__Your task__
Rewrite all the records below, replacing every occurrence of "At what coordinates should I click to accomplish" with "Where should I click in order to" and leaving everything else unchanged.

* BEGIN Data for this task *

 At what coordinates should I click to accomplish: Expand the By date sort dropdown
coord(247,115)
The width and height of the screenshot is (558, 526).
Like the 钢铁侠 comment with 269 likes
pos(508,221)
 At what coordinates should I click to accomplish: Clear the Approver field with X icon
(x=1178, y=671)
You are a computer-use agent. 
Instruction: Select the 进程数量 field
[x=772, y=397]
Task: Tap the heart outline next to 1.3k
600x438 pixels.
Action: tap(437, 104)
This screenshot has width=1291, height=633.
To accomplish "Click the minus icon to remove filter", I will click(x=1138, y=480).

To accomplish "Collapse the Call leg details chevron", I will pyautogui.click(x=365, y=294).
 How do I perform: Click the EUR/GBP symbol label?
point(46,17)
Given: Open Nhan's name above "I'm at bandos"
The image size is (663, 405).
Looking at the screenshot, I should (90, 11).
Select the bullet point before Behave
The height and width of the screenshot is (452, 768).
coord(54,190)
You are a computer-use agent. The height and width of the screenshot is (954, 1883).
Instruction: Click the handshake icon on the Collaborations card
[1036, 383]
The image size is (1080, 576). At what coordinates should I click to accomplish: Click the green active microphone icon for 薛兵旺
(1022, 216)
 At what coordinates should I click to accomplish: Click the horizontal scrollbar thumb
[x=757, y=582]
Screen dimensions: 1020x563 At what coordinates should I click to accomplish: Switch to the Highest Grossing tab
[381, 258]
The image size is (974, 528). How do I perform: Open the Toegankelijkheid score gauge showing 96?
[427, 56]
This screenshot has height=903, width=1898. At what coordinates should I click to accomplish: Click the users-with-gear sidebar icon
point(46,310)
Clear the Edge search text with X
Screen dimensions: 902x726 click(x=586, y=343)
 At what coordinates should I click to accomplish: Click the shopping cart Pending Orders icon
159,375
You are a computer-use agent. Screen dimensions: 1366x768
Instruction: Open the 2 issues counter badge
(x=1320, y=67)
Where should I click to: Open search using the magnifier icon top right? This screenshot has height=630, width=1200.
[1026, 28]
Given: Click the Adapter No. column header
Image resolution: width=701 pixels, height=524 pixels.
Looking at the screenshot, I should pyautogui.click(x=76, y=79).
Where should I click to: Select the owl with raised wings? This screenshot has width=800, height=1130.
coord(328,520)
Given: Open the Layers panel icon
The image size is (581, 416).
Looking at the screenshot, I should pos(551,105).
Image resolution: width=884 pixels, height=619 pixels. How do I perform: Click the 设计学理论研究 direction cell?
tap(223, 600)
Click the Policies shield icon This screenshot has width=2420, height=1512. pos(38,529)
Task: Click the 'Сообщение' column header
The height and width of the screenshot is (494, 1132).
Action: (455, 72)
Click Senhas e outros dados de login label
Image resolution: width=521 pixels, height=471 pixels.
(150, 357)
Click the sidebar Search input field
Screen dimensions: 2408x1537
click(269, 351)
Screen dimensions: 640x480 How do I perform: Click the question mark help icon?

* END Data for this task *

__Written solution__
 Where should I click in order to: Expand the By date sort dropdown
coord(247,115)
The width and height of the screenshot is (558, 526).
Like the 钢铁侠 comment with 269 likes
pos(508,221)
 Where should I click in order to: Clear the Approver field with X icon
(x=1178, y=671)
You are a computer-use agent. 
Instruction: Select the 进程数量 field
[x=772, y=397]
Task: Tap the heart outline next to 1.3k
600x438 pixels.
Action: tap(437, 104)
This screenshot has width=1291, height=633.
To accomplish "Click the minus icon to remove filter", I will click(x=1138, y=480).

To accomplish "Collapse the Call leg details chevron", I will pyautogui.click(x=365, y=294).
 How do I perform: Click the EUR/GBP symbol label?
point(46,17)
Given: Open Nhan's name above "I'm at bandos"
The image size is (663, 405).
Looking at the screenshot, I should (90, 11).
Select the bullet point before Behave
The height and width of the screenshot is (452, 768).
coord(54,190)
You are a computer-use agent. The height and width of the screenshot is (954, 1883).
Instruction: Click the handshake icon on the Collaborations card
[1036, 383]
The image size is (1080, 576). Where should I click in order to: Click the green active microphone icon for 薛兵旺
(1022, 216)
 Where should I click in order to: Click the horizontal scrollbar thumb
[x=757, y=582]
Screen dimensions: 1020x563 Where should I click in order to: Switch to the Highest Grossing tab
[381, 258]
The image size is (974, 528). How do I perform: Open the Toegankelijkheid score gauge showing 96?
[427, 56]
This screenshot has height=903, width=1898. Where should I click in order to: Click the users-with-gear sidebar icon
point(46,310)
Clear the Edge search text with X
Screen dimensions: 902x726 click(x=586, y=343)
 Where should I click in order to: Click the shopping cart Pending Orders icon
159,375
You are a computer-use agent. Screen dimensions: 1366x768
Instruction: Open the 2 issues counter badge
(x=1320, y=67)
Where should I click to: Open search using the magnifier icon top right? This screenshot has height=630, width=1200.
[1026, 28]
Given: Click the Adapter No. column header
Image resolution: width=701 pixels, height=524 pixels.
Looking at the screenshot, I should pyautogui.click(x=76, y=79).
Where should I click to: Select the owl with raised wings? This screenshot has width=800, height=1130.
coord(328,520)
Given: Open the Layers panel icon
The image size is (581, 416).
Looking at the screenshot, I should pos(551,105).
Image resolution: width=884 pixels, height=619 pixels. How do I perform: Click the 设计学理论研究 direction cell?
tap(223, 600)
Click the Policies shield icon This screenshot has width=2420, height=1512. pos(38,529)
Task: Click the 'Сообщение' column header
The height and width of the screenshot is (494, 1132).
Action: (455, 72)
Click Senhas e outros dados de login label
Image resolution: width=521 pixels, height=471 pixels.
(150, 357)
Click the sidebar Search input field
Screen dimensions: 2408x1537
click(269, 351)
Screen dimensions: 640x480 How do I perform: Click the question mark help icon?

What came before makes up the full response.